Le parole rivolte alla Meloni, sono state pesanti e forse anche infelici, fatte da uno dei più famosi giornalisti russi, e lo chiamo giornalista e non propagandista, come parte della stampa italiota ha usato.
Perchè se Soloviev è un propagandista russo, allora Vespa, Mentana, Tocci, Berlinguer, Cazzullo, Parenzo, Cerasa e tanti altri che quotidianamente infestano i mass media sono propagandisti ucraini.
Ma chi è Soloviev? Il giornalista in questione è famoso per essere non solo un presentatore, ma anche un polemista, alla Sgarbi per intendersi.
Il giornalista in questione è politicamente inquadrabile come un conservatore di destra.

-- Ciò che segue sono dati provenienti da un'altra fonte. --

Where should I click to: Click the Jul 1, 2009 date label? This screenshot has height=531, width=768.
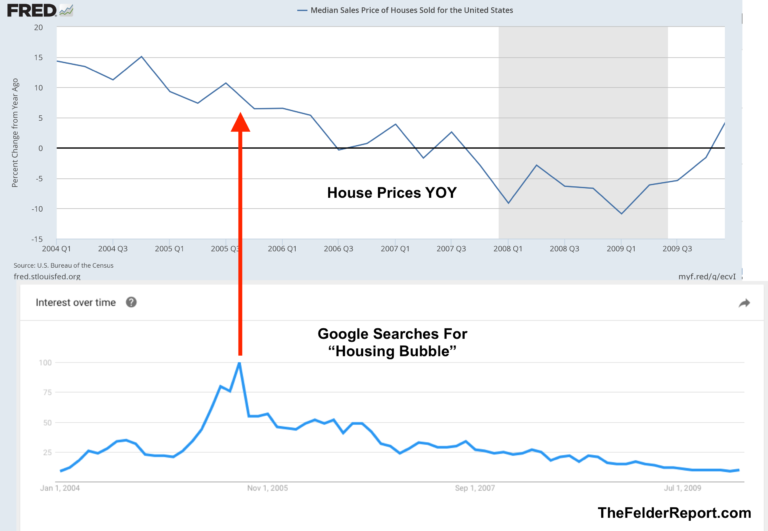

È sempre stato un ammiratore dell’Italia e un sostenitore di Berlusconi, non certo un comunista e oggi è decisamente deluso dal voltafaccia della Meloni che aveva promesso la normalizzazione dei rapporti con la Russia e che invece continua a portate avanti l’odio contro i russi e la Russia.
Ma se da una parte gli insulti sono arrivati da un giornalista e mai dal governo di Vladimir Putin, la stessa cosa non la possiamo dire della BieloUsa, infatti più volte esponenti politici del Governo, della maggioranza e persino il Presidente della Repubblica hanno insultato personalmente il Presidente Putin, Lavrov e la Zakharova.